→ EXERCISE PROMPT
If an entry holds an image, leave that image out and transcribe everything else exactly.

--- INPUT DATA Enclosed Below ---

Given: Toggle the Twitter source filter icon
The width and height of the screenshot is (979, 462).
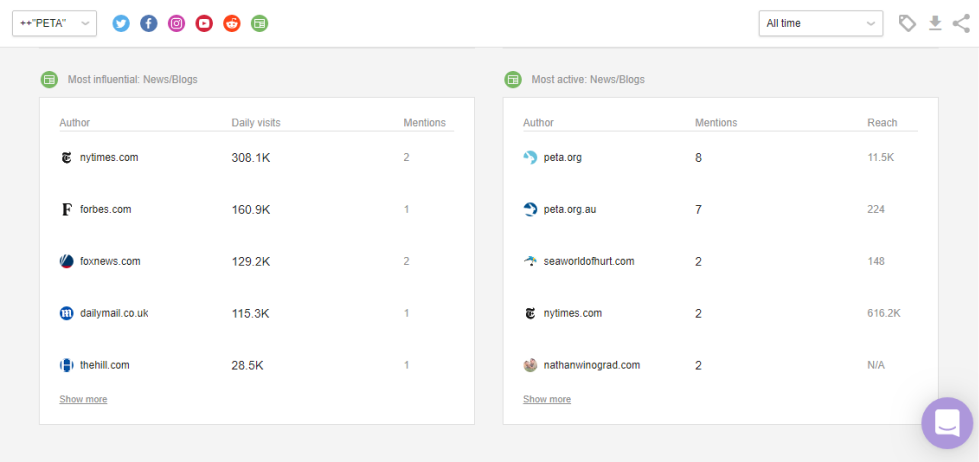Looking at the screenshot, I should tap(121, 23).
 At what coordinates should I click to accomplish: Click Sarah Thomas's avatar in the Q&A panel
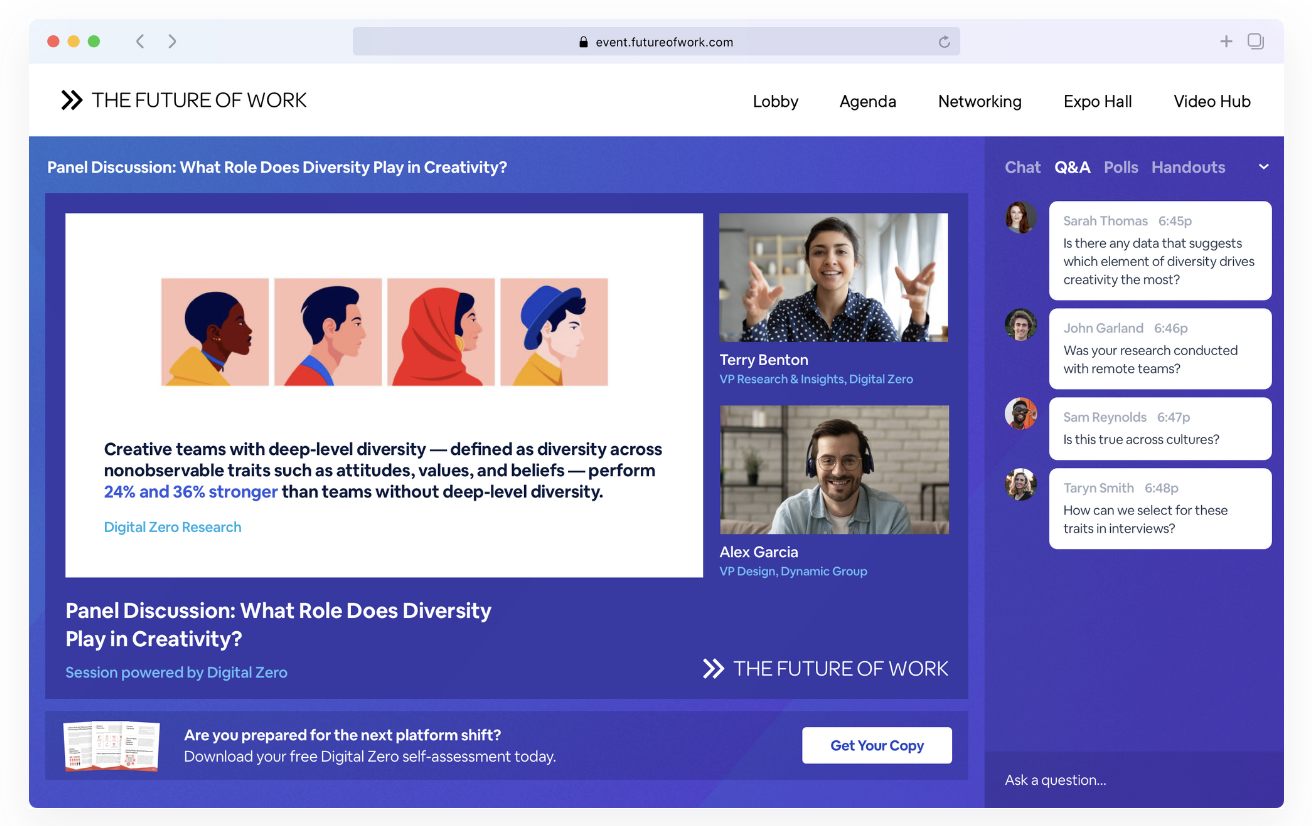1019,217
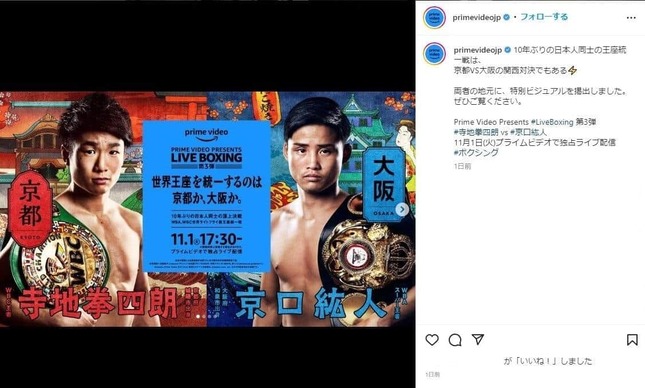Open primevideojp username in the caption
This screenshot has width=645, height=388.
pos(478,50)
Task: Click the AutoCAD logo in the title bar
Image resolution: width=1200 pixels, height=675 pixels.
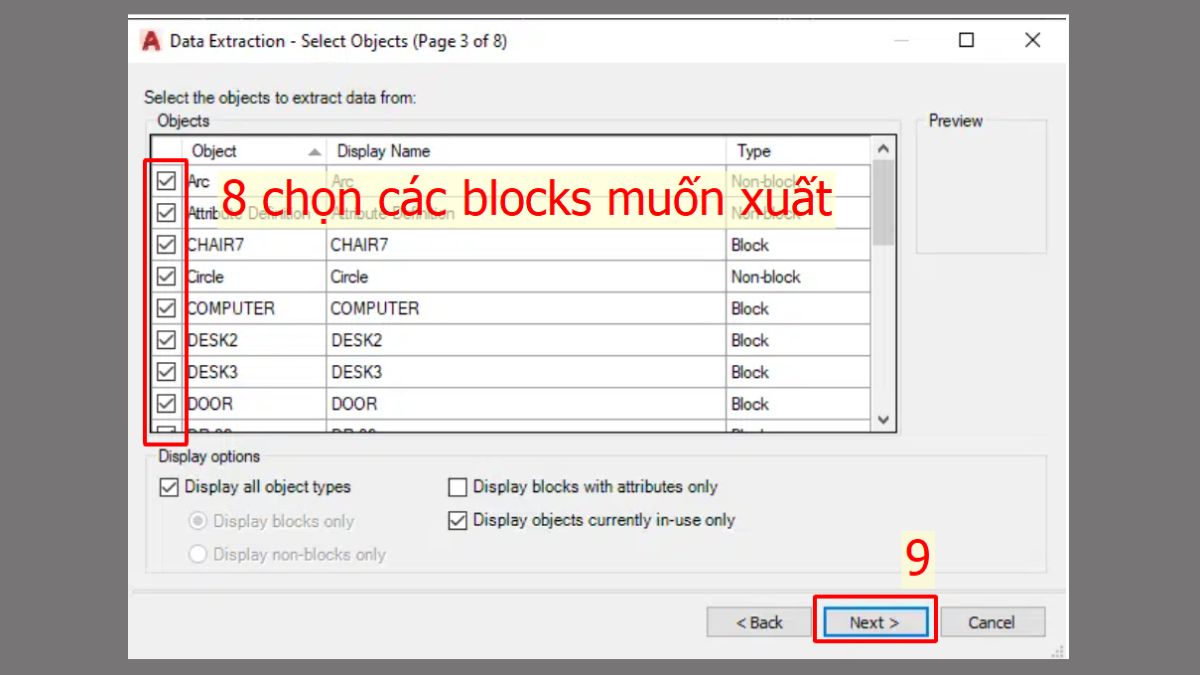Action: (150, 40)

--- End of Enclosed INPUT DATA ---

→ FINISHED TASK
Given: Toggle the Twitter source filter icon
The width and height of the screenshot is (979, 462).
Looking at the screenshot, I should tap(121, 23).
 At what coordinates should I click to accomplish: Click Sarah Thomas's avatar in the Q&A panel
1019,217
Open primevideojp username in the caption
This screenshot has width=645, height=388.
pos(478,50)
Task: Click the AutoCAD logo in the title bar
Image resolution: width=1200 pixels, height=675 pixels.
Action: (150, 40)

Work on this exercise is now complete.